• _WHAT IS ASKED_
Pick out every line of the listing below that contains the string "screenshot", and copy each of those lines in full.

===============

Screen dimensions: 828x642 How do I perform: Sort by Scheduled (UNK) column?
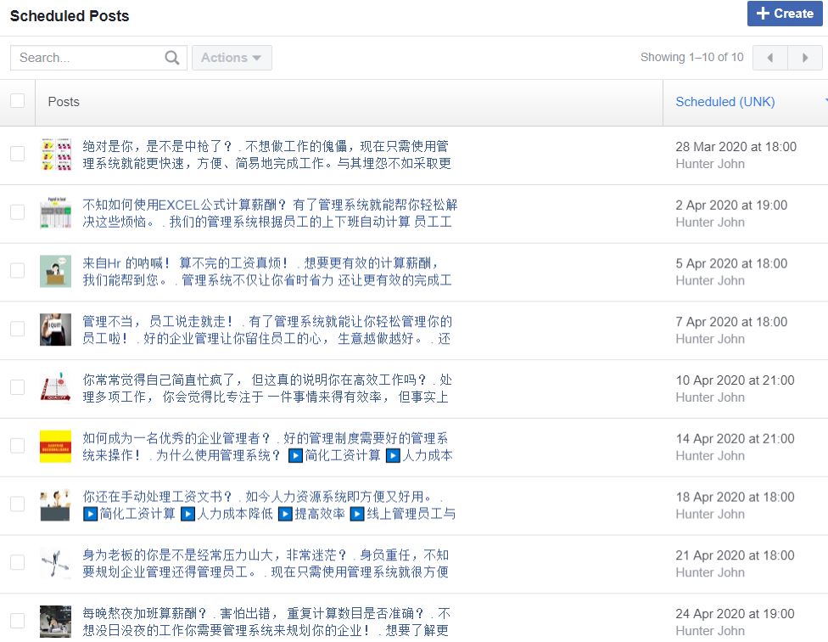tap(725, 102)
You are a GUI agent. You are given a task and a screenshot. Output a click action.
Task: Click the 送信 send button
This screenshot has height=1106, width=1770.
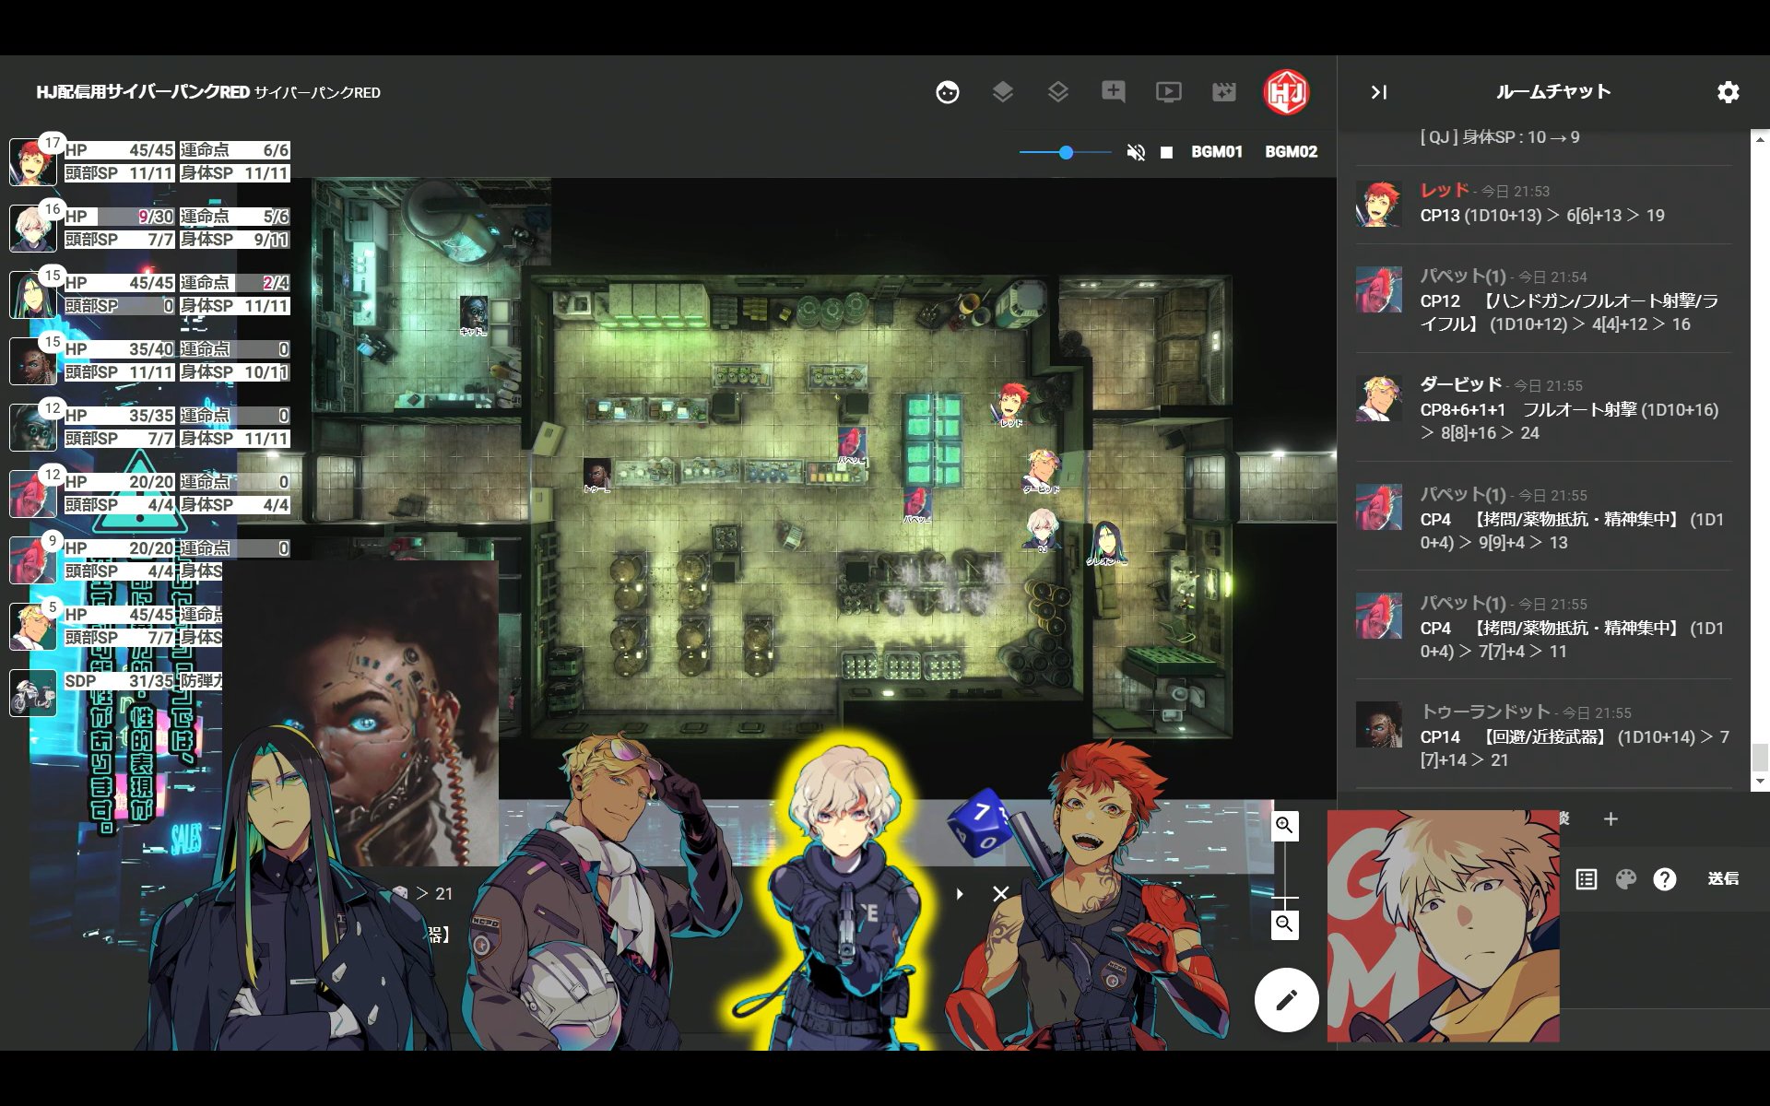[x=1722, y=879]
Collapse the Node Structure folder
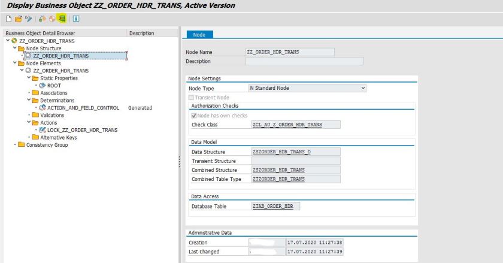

===============

• _SOLUTION TO THIS TASK_
You are a GUI agent. You are given a task and a screenshot. Output a click action.
This screenshot has height=1106, width=1770.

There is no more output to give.